Faculty Disclosure: Howard S. Hochster, M.D.
This presentation by Dr Hochster includes discussion on the use of pemetrexed in the treatment of colorectal cancer which has not been approved by the FDA

Presenter: Howard S. Hochster, M.D.
Affiliation: New York University

Pemetrexed is a multi-targeted anti-folate similar in structure to methotrexate. It inhibits thymidylate synthase, dihydrofolate reductase and GARFT (glycinamide ribonucleotide formyl transferase). Intra-cellular poly-glutamation leads to greatly increased in-vitro activity. Single agent activity for pemetrexed has been shown in mesothelioma, non-small cell lung cancer and colorectal cancer in addition to several other primary tumors. The primary toxicity is hematologic. Neutropenia can be greatly reduced by folate and B12 supplementation during pemetrexed therapy.

Two multi-center trials have shown a 15-17% response rate for pemetrexed as a single agent in advanced colorectal cancer. Pemetrexed has been combined with irinotecan in several small phase I and II trials in pretreated colorectal cancer patients. With vitamin supplementation, full doses of pemetrexed and irinotecan are well tolerated with some responses observed. More phase II/III data are required to determine response rates and the existence of possible survival benefits with this combination.

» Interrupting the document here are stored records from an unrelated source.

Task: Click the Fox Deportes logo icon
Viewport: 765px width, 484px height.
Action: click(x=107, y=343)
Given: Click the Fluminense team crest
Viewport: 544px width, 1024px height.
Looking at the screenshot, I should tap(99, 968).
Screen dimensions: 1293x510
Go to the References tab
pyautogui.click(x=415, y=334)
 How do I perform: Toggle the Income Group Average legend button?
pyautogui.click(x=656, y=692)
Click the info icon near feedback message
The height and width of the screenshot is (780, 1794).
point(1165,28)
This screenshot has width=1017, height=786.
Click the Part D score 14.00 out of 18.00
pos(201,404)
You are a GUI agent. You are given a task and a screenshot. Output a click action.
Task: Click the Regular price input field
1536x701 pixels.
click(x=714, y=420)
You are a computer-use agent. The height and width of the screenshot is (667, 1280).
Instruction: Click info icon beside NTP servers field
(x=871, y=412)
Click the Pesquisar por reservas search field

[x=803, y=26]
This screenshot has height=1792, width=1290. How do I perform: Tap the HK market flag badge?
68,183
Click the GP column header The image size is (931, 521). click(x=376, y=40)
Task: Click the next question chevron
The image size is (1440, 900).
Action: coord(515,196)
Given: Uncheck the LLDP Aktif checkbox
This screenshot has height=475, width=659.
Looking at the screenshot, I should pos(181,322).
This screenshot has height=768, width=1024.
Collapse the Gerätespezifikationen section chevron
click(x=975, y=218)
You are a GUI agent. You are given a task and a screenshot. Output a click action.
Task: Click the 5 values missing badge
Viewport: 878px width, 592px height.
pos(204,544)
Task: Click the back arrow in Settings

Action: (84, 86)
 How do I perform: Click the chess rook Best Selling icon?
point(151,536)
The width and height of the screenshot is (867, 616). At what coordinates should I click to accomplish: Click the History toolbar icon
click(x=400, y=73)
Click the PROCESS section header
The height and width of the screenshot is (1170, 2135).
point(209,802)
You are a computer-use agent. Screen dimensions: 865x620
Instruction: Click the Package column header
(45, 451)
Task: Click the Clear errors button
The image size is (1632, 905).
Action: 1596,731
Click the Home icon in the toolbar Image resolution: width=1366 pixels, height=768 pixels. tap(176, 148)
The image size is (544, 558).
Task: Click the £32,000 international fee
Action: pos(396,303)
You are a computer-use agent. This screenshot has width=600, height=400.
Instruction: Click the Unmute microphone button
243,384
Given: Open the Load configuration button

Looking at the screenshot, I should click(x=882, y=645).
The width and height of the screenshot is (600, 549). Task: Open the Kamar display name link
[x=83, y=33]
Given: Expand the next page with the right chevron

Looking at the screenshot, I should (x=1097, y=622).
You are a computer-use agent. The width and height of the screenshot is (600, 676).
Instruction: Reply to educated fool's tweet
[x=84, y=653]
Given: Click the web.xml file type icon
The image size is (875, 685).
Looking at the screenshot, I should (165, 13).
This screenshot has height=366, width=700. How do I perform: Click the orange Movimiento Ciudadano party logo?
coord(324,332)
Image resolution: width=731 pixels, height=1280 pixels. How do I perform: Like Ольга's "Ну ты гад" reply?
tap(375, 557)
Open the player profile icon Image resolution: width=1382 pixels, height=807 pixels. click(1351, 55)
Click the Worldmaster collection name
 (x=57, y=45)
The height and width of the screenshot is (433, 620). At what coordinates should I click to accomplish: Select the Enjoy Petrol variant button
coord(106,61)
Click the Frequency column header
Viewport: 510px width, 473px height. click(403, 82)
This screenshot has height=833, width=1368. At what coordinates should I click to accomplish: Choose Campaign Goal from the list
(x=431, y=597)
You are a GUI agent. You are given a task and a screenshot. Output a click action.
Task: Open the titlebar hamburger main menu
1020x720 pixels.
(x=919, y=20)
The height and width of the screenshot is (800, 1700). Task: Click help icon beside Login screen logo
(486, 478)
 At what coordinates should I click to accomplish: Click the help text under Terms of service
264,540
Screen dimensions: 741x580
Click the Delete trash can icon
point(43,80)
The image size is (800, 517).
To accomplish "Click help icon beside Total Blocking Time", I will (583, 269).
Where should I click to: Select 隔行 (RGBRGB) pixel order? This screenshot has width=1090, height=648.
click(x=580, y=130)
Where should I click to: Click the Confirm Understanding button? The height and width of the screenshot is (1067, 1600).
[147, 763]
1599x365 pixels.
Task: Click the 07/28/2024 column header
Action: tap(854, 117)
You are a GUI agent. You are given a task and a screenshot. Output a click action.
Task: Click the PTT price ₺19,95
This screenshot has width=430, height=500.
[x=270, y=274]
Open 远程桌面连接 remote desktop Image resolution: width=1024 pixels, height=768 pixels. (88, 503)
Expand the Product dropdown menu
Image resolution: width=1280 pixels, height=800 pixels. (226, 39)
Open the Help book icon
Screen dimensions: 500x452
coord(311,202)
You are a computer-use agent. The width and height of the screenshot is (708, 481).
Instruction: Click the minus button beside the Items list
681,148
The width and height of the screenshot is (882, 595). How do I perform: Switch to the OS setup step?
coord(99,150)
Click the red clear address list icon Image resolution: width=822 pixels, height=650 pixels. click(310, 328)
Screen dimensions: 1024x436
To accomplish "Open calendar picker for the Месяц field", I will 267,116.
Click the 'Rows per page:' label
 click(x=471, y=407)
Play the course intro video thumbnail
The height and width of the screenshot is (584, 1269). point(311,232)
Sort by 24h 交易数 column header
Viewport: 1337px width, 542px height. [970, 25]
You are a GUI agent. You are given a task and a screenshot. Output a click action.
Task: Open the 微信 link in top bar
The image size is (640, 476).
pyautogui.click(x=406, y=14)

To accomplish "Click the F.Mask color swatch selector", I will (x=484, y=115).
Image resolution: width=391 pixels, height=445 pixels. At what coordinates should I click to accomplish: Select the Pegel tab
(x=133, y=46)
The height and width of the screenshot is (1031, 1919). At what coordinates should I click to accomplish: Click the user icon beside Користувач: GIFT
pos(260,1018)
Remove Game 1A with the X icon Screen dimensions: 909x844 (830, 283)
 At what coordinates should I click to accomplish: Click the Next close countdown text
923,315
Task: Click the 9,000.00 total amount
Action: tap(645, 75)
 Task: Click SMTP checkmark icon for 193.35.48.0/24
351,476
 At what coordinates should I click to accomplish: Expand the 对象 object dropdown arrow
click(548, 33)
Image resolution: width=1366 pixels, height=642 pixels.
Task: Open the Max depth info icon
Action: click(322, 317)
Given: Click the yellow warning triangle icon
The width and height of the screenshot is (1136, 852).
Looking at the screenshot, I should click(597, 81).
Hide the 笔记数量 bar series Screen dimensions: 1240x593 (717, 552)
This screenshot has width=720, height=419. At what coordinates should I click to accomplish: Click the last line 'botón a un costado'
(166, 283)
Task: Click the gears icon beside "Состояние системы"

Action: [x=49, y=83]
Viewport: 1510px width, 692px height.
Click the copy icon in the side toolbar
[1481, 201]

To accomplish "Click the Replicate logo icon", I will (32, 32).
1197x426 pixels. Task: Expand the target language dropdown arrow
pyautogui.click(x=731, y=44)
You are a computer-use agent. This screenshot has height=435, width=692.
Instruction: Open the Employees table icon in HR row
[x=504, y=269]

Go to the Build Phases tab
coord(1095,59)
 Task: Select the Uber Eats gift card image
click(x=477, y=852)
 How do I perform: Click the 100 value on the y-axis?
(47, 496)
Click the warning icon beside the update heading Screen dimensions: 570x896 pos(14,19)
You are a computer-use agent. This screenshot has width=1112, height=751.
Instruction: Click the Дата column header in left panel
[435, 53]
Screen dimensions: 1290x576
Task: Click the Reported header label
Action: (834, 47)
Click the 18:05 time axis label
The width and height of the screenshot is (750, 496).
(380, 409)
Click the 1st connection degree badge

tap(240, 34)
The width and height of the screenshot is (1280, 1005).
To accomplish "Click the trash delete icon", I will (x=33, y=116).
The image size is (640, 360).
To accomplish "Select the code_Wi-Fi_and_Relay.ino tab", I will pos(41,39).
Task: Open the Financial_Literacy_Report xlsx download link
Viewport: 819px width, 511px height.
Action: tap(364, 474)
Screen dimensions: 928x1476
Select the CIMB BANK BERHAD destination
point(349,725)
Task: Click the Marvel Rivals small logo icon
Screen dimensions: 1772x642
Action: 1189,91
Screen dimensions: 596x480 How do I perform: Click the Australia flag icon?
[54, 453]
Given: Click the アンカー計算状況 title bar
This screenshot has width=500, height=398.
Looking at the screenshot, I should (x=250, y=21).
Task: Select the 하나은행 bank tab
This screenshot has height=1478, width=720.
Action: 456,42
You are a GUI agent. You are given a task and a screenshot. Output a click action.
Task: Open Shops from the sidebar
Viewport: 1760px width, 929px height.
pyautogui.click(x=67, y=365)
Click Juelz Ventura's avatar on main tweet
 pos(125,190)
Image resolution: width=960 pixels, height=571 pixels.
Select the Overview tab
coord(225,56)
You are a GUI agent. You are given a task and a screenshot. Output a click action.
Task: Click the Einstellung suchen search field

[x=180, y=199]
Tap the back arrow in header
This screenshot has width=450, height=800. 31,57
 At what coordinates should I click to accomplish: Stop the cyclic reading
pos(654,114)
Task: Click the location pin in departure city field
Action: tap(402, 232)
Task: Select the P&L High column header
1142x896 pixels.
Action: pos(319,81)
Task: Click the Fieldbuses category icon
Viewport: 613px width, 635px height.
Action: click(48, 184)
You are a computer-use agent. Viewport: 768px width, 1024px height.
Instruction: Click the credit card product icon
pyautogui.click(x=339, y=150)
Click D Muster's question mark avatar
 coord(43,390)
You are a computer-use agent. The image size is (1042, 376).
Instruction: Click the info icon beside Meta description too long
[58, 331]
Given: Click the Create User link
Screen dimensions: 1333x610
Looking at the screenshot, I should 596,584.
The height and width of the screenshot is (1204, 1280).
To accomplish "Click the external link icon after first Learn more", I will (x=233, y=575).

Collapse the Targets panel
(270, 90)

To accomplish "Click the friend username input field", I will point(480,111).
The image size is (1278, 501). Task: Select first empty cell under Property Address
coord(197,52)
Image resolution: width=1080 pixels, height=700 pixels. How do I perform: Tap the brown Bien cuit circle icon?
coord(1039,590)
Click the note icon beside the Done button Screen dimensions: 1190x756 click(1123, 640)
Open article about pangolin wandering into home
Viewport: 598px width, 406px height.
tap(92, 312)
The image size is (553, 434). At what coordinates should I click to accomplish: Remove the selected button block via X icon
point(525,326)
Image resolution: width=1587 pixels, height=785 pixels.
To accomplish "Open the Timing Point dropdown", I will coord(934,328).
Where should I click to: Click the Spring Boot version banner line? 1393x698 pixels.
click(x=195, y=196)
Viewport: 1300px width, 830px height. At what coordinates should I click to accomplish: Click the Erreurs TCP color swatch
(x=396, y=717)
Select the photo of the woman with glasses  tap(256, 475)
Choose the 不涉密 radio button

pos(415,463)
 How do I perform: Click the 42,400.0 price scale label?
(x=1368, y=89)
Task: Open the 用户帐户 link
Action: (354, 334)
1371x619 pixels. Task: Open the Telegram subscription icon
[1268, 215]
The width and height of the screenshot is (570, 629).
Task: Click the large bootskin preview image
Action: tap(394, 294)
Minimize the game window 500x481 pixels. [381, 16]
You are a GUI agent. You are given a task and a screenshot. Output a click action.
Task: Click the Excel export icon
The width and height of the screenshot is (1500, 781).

Pemetrexed and oxaliplatin combinations for pretreated colorectal cancer patients have also been tested in the phase I/II setting. Preliminary data have shown response rates up to 28% with lower than expected toxicity. As vitamin supplementation was included in these trials, it has been hypothesized that higher chemotherapy doses may be tolerated and lead to even better response rates.

Future studies include randomized studies of pemetrexed/oxaliplatin vs. FOLFOX-4 as well as FOLFIRI vs. pemetrexed/irinotecan.

In conclusion, the relatively high single agent activity of pemetrexed, its favorable toxicity profile and convenient q 3 week dosing schedule make it attractive in the treatment of advanced colorectal cancer. It has been shown that pemetrexed is well tolerated with full doses of conventional chemotherapy agents. Phase II/III studies will help determine exactly where pemetrexed fits in the colorectal cancer treatment algorithm.